Age distribution of national estimates of lawn-mower injuries in the United States, 2006-2013. Data source: Nationwide Emergency Department Sample.11
Of 51 151 cases of lawn-mower injuries, 43 567 (95% CI, 42 060-45 074; 85.2%) occurred among men, 17 260 (95% CI, 16 514-18 006; 33.7%) occurred on a Saturday or Sunday, 19 951 (95% CI, 19 057-20 844; 44.4%) occurred from April to June, and 16 735 (95% CI, 15 947-17 524; 37.3%) occurred from July to September (Table 1). Large central metropolitan counties, which encompass 30.5% of the US population, accounted for 15.8% of the observed lawn-mower injuries (n = 8110; 95% CI, 7461-8759).
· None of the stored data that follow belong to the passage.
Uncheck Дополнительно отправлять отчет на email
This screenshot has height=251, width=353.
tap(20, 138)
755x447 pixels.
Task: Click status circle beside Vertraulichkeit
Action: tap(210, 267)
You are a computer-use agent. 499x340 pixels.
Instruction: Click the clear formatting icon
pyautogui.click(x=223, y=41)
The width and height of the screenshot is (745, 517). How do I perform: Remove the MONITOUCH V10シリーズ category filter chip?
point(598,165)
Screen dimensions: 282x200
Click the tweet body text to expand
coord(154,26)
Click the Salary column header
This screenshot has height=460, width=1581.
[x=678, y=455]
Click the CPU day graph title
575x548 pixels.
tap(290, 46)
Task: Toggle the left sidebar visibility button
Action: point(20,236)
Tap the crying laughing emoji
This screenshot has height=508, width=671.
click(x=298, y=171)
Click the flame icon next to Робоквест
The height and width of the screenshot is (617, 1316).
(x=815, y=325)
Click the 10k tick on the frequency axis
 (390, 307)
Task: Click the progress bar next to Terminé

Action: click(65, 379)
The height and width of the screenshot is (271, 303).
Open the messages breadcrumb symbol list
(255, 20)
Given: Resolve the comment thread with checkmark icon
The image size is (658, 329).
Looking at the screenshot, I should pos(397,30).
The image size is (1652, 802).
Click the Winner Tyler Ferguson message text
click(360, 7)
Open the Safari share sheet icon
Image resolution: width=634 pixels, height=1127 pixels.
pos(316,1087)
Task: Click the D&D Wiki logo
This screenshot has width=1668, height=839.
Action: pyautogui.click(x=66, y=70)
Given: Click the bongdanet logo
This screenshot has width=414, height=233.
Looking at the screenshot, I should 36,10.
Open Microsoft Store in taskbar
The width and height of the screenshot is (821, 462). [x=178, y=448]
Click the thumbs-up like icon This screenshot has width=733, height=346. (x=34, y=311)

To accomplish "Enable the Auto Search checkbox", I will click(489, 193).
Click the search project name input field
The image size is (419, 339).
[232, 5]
Conversely, micropolitan and noncore nonmetropolitan counties, which collectively encompass 14.8% of the US population, accounted for 13.9% (n = 7094; 95% CI, 6571-7618) and 12.6% (n = 6421; 95% CI, 5923-6920) of all injuries, respectively.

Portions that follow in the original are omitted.